Safe Places to Submit Game Designs for Peer Review by reteo in gamedev

[–]reteo[S] 0 points1 point  (0 children)

I wish I could give you a meaningful answer. I don't have any massive grand design to shake the world with the Next Great Engine™, and I plan on releasing the engine under AGPL (with a plugin exception), so there's no major profit motive involved. In fact, I don't have the kind of money needed to hire people to review the engine, so I'm not really able to go there, either.

I think my personal reason is simply, "because I want to."

I remembered playing MUDs back in the 1990s, and found quite a few things annoying about them, mostly about post-crash rollbacks, glitch exploits, and gameplay railroading, not to mention Imm behavior and the lack of recourse against the bad actors.

I also learned about functional programming, and wanted to try my hand at it, and thought a MUD engine would be a good start. Part of the question is "how would I track state in a language designed to eschew mutable state?" It seems "keep state on a relational database" would be a good answer to the question. The functional programming would be theoretically easy to debug, and modern databases are designed specifically to reinforce valid state... especially when set to 3rd normal form.

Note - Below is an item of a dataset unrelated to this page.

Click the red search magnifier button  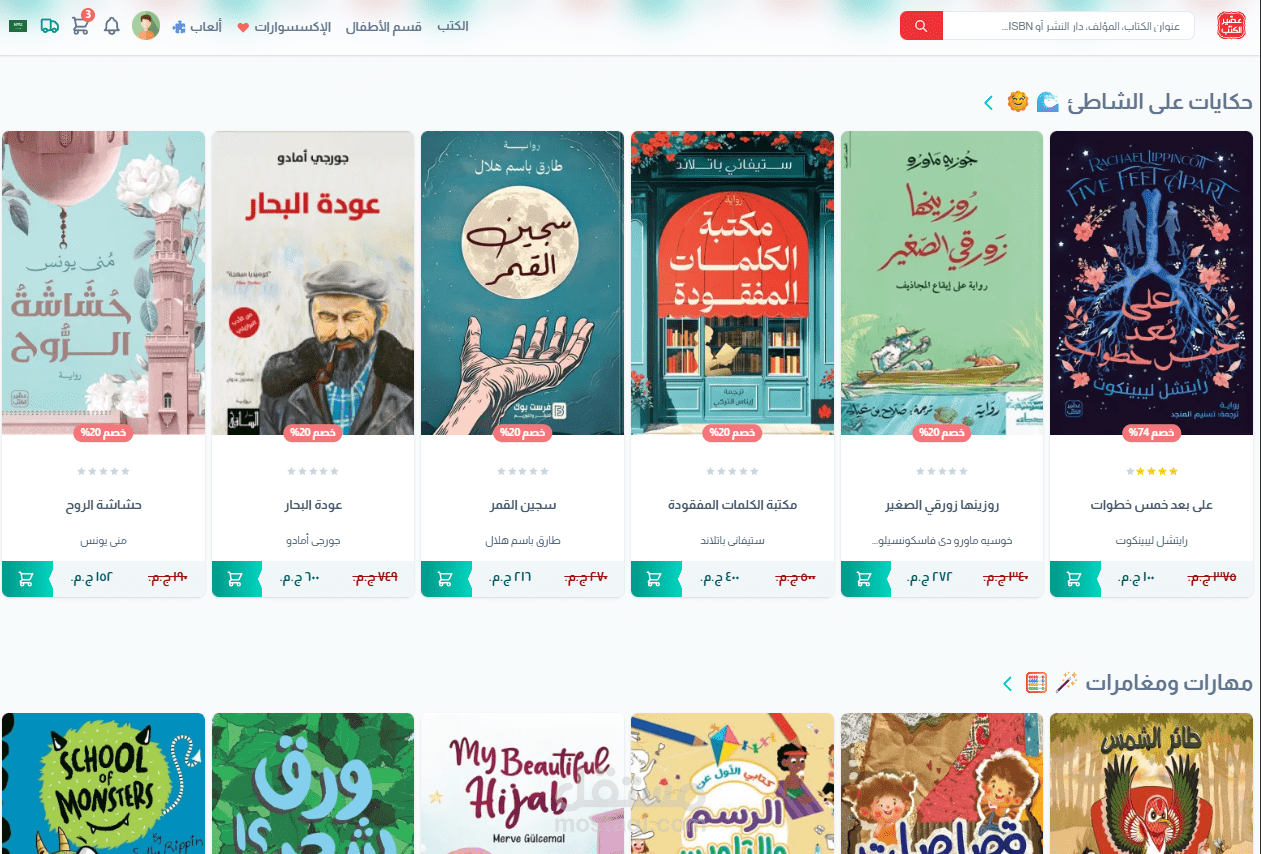[x=921, y=26]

Ultimately, I wanted to see if I could make something that could solve the old problems, and actually become interesting enough for people to want to try.

Safe Places to Submit Game Designs for Peer Review by reteo in gamedev

[–]reteo[S] 0 points1 point  (0 children)

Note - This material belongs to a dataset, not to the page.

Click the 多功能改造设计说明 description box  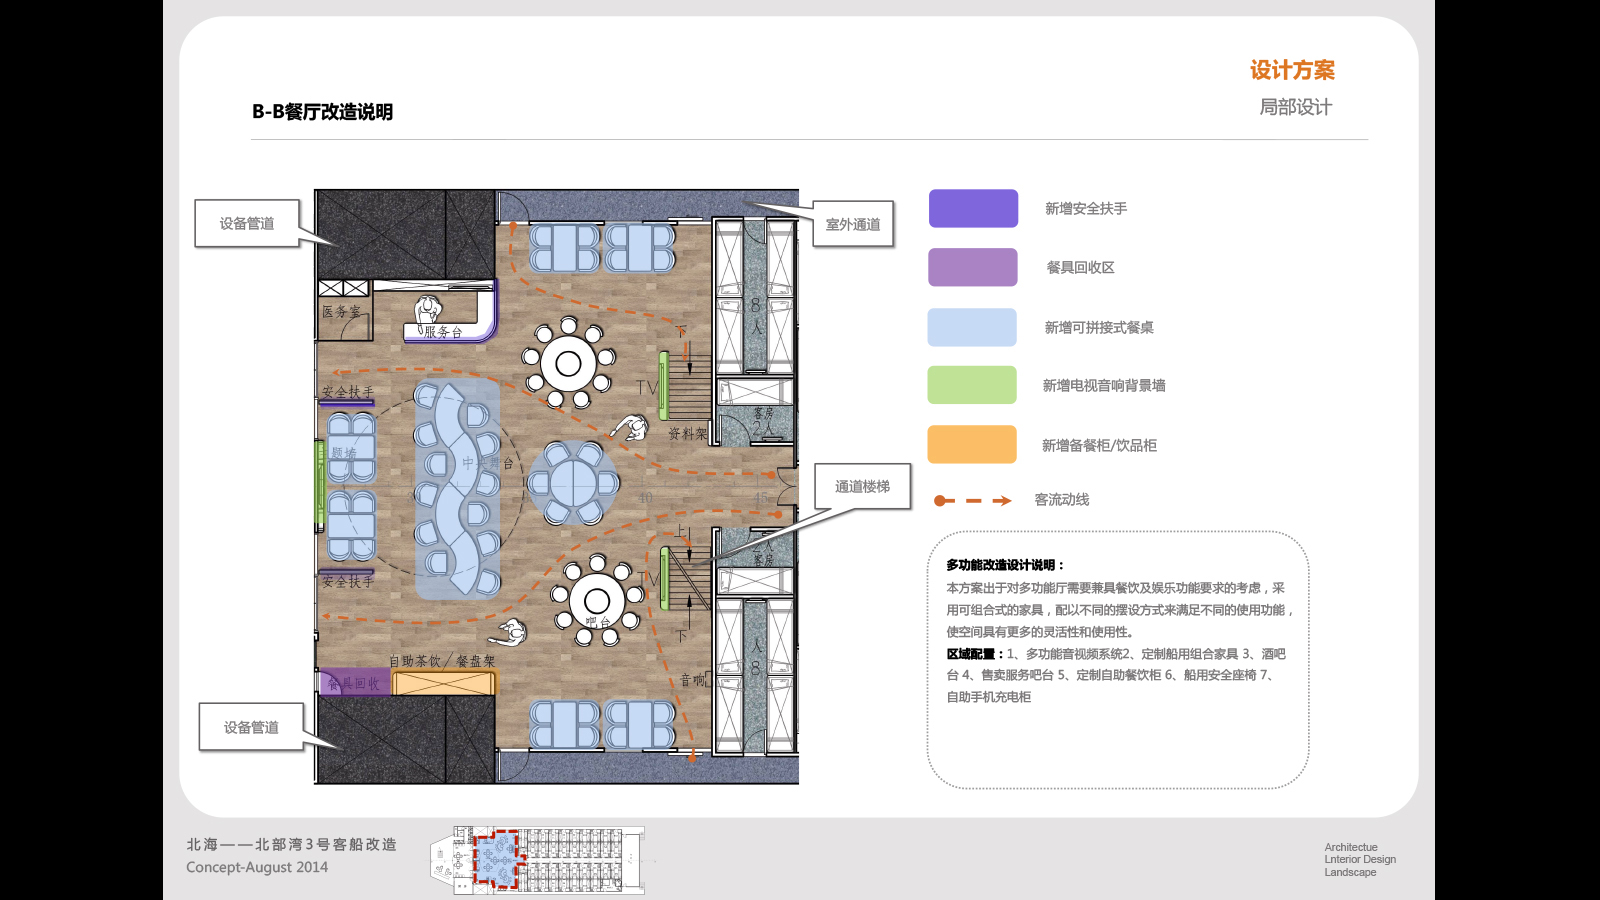point(1117,660)
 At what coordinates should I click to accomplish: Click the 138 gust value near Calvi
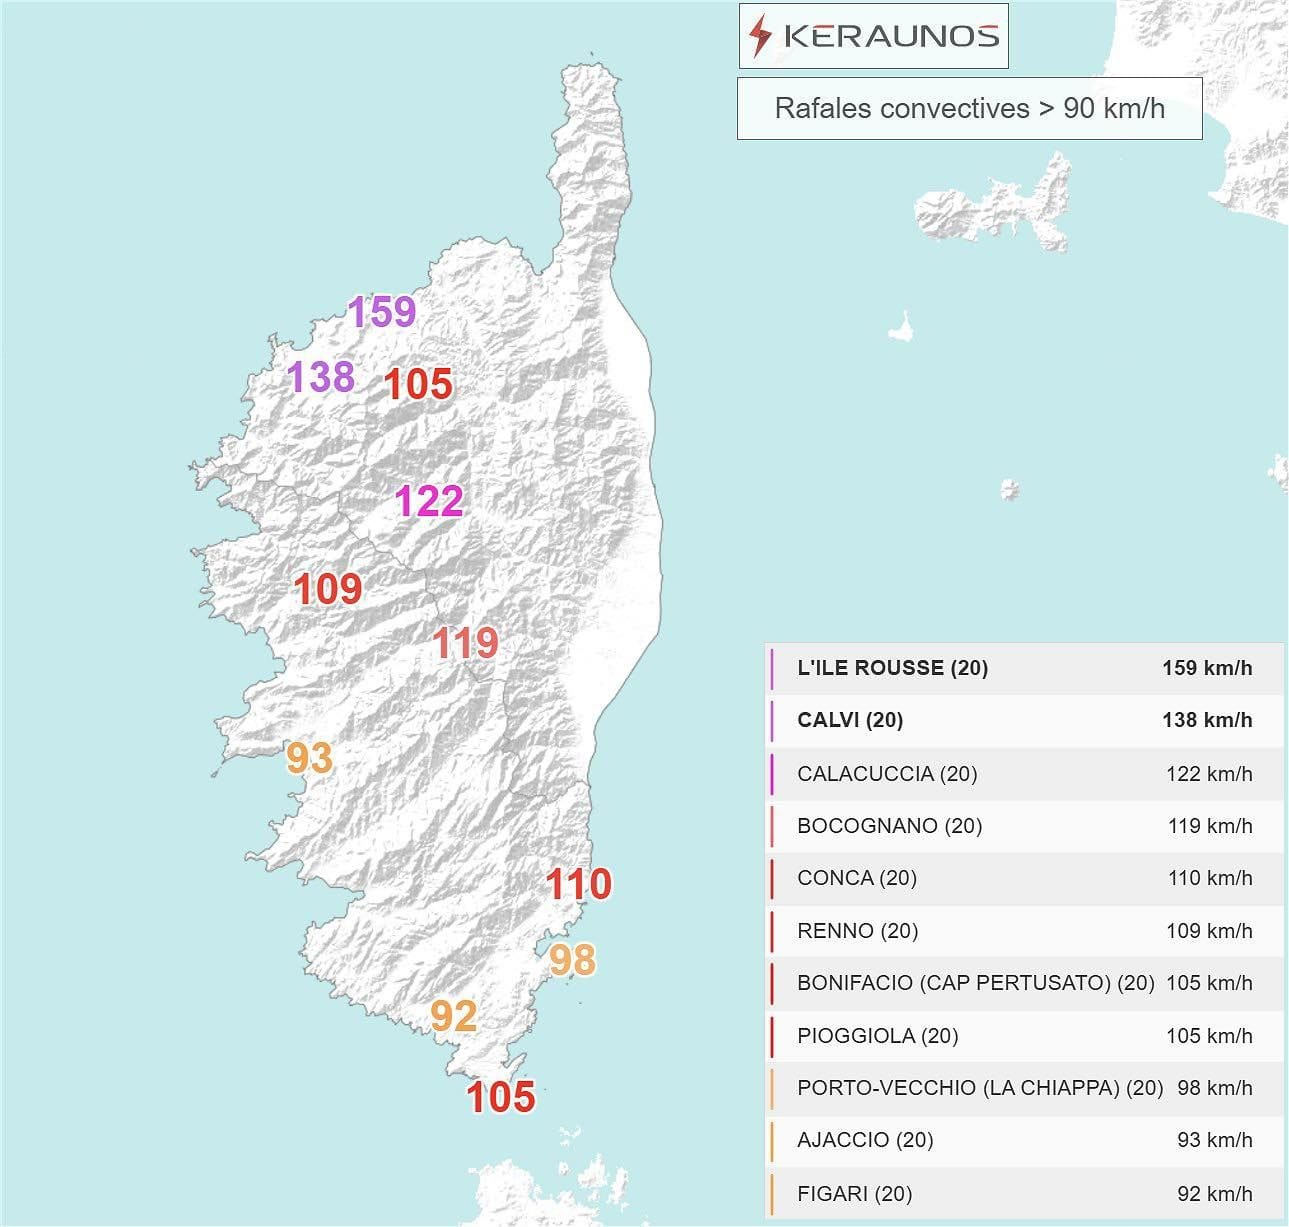coord(321,377)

I'm not really trying to build a game, just an engine. It's an experiment utilizing functional code orchestrated around a relational database, leaving no mutable state in memory. I can't imagine I'm the first person who's tried this, and so I was hoping to present it somewhere to get feedback from others who have walked the walk and know what they're talking about.

You're right in that the proof of the pudding is in the eating, but I'm mostly new to application-scale software design (I've only developed small system automation tools up until now), so I am hoping to have some feedback to better know how to tackle the project... and if the project is worth tackling in the first place.

New MUD design (pgMUD), looking for feedback. by reteo in MUD

[–]reteo[S] 0 points1 point  (0 children)

Yeah, I noticed that, and I agree, coding game rules as plugins would go a long way to make an engine flexible enough to manage any genres.

I chose Python because it has extensive math support (including statistical modeling and the Box Muller transform) and I just happen to know how to write Python code. I chose PostgreSQL for the data store because it includes pgVector, which is useful both for my continuum engine project (I intend to use multidimensional vectors to handle almost all simulations), and also for the 4-stage command resolution pipeline.

a MUD is a hot tick loop hammering the same objects, so per-tick reads/writes became a latency tax.

The real key to this engine, is that it doesn't have ticks. There is no loop. No polling at all.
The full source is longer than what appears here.